Christ, that's embarrassing. A grown man wrote that. A grown man! Fucking hell.
Read through that comment thread though if you're interested in plumbing the moral depths of the kind of people who are outraged at the suggestion that they're in favor of Nazi-style concentration camps when they are in fact only calling for Boer-war style concentration camps.
Why does all this matter? Mostly because clowns are funny, even if they're also kinda scary. But there is a kernel of something more interesting here, in one of Tac's trademark "poof! it is I! Aha!" ninja-smokebomb goofball comments thread appearances, this time at Scott Lemieux's, whom he disses in his inimitible Fauntleroy fashion:
I would call you a liar, but that presupposes awareness of falsehood. I can, however, call you ignorant: suffice it to say that "exterminate all the brutes" is hardly an apt description of British strategy in the Boer War (or French strategy in Algeria, for that matter). I know this isn't your field -- but it's a pity you don't.

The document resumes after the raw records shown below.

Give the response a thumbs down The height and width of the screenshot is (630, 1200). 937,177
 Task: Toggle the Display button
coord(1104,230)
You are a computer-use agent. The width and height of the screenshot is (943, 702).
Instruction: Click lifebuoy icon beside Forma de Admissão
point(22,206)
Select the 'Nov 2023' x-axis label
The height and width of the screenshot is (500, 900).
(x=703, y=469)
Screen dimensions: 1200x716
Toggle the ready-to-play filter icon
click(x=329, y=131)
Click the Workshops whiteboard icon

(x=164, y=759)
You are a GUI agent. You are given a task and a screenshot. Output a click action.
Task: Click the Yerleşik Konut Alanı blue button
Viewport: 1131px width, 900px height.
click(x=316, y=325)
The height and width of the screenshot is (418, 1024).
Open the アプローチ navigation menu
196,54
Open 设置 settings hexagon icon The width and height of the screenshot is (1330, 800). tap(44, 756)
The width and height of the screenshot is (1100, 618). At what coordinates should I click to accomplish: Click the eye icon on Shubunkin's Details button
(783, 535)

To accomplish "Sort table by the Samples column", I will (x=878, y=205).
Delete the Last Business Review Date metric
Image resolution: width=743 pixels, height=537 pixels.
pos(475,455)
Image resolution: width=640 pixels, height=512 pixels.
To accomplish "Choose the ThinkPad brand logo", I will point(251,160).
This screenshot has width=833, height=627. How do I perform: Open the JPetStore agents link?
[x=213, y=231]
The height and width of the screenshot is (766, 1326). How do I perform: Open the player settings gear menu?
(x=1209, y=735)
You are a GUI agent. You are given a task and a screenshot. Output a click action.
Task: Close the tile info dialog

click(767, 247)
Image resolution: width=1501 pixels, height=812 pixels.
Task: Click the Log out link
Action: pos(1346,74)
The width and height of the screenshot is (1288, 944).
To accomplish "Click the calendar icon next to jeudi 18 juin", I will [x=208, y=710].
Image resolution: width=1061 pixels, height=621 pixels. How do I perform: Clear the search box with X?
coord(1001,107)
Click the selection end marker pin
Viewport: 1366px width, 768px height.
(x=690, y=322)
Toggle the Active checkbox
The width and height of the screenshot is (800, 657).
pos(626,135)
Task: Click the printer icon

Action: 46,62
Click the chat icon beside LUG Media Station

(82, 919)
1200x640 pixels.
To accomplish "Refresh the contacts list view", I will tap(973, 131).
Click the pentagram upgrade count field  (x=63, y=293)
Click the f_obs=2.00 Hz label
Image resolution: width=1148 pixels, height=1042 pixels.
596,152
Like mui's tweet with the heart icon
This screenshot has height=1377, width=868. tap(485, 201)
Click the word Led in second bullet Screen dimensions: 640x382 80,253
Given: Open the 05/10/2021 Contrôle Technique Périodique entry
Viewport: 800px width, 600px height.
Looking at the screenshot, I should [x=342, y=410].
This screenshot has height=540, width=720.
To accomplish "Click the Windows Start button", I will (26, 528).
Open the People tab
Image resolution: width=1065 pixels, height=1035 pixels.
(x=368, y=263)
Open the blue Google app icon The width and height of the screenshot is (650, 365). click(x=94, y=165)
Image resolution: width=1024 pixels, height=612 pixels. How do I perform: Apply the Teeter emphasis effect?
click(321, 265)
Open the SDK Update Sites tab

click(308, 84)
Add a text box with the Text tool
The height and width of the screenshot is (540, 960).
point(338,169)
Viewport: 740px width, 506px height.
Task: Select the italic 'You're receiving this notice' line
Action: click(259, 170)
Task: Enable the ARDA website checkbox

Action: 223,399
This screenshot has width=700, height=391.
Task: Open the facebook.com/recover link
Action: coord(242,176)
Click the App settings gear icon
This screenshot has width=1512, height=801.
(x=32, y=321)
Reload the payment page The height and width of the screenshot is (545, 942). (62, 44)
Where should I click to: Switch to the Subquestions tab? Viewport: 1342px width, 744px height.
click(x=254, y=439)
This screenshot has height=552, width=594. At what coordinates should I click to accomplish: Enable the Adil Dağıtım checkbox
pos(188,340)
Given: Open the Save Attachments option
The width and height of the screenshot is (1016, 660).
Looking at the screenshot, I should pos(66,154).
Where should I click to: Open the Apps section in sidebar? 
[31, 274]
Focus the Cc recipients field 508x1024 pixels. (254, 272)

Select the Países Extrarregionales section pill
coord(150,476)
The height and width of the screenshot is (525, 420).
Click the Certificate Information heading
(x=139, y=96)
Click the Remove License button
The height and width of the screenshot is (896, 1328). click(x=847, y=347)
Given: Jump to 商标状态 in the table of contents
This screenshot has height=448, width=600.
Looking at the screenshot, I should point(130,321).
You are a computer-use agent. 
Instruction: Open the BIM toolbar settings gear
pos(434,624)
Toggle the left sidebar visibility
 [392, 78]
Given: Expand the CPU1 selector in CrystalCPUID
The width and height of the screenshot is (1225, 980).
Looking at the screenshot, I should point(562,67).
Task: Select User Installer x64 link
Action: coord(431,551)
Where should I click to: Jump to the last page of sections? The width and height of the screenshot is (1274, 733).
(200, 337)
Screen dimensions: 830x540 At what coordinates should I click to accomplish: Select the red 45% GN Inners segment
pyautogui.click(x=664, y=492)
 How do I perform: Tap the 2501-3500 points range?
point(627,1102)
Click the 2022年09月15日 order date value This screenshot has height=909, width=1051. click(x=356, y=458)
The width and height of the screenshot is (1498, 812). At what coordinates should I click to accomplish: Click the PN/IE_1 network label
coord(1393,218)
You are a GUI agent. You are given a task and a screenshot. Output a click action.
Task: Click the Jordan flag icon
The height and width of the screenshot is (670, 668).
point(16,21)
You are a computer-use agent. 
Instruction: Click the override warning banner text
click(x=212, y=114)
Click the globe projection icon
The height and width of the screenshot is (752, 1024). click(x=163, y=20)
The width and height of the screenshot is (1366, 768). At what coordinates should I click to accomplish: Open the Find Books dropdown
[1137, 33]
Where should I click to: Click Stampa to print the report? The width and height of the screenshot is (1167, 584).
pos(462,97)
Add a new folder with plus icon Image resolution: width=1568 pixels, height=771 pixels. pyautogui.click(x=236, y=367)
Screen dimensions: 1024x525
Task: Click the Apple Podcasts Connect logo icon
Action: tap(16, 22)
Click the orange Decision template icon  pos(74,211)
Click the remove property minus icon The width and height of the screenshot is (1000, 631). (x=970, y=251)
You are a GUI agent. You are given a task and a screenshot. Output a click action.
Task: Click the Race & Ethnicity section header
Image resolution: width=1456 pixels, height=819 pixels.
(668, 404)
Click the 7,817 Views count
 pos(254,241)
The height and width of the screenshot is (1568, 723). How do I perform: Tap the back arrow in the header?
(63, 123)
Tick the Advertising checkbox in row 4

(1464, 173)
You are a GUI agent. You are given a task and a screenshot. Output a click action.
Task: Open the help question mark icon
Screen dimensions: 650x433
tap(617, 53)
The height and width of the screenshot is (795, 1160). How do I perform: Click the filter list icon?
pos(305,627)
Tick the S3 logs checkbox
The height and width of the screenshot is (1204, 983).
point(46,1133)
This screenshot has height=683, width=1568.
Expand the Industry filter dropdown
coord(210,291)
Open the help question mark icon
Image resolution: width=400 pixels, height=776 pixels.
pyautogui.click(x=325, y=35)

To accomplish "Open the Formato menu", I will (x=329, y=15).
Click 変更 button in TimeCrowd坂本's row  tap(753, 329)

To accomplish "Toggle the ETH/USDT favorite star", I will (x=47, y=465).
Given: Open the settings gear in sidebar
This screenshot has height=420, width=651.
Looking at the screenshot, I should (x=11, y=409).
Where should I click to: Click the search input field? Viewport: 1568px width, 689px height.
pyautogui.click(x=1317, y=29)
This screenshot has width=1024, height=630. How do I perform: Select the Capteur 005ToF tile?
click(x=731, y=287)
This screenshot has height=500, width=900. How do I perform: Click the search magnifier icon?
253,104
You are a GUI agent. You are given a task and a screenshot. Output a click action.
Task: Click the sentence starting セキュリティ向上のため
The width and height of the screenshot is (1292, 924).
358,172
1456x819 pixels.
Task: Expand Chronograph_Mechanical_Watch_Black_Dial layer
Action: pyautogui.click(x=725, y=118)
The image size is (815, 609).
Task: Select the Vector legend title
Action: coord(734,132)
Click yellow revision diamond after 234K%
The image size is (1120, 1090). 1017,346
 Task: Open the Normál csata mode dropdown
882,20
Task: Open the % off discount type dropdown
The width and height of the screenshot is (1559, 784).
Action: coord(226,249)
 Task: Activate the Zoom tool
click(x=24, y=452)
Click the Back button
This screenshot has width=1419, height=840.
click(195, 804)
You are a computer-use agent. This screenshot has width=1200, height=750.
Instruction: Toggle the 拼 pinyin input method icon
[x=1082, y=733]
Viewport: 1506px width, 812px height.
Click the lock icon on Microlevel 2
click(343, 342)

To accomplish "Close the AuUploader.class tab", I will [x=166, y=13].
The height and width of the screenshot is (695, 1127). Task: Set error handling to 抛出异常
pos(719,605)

Actually, "exterminate all the brutes" IS a perfectly apt description of this kind of a strategy, as it is of all colonial strategies. Since Tac is such a fan of "context," let's put the phrase back in its proper place:
by and by I learned that, most appropriately, the International Society for the Suppression of Savage Customs had intrusted him with the making of a report, for its future guidance. And he had written it, too. I've seen it. I've read it. It was eloquent, vibrating with eloquence, but too high-strung, I think. Seventeen pages of close writing he had found time for! But this must have been before his -- let us say -- nerves, went wrong, and caused him to preside at certain midnight dances ending with unspeakable rites, which -- as far as I reluctantly gathered from what I heard at various times -- were offered up to him -- do you understand? -- to Mr. Kurtz himself. But it was a beautiful piece of writing. The opening paragraph, however, in the light of later information, strikes me now as ominous. He began with the argument that we whites, from the point of development we had arrived at, 'must necessarily appear to them [savages] in the nature of supernatural beings -- we approach them with the might of a deity,' and so on, and so on. 'By the simple exercise of our will we can exert a power for good practically unbounded,' etc., etc. From that point he soared and took me with him. The peroration was magnificent, though difficult to remember, you know. It gave me the notion of an exotic Immensity ruled by an august Benevolence. It made me tingle with enthusiasm. This was the unbounded power of eloquence -- of words -- of burning noble words. There were no practical hints to interrupt the magic current of phrases, unless a kind of note at the foot of the last page, scrawled evidently much later, in an unsteady hand, may be regarded as the exposition of a method. It was very simple, and at the end of that moving appeal to every altruistic sentiment it blazed at you, luminous and terrifying, like a flash of lightning in a serene sky: 'Exterminate all the brutes!'
Joseph Conrad long ago said all that needed saying about our Tac.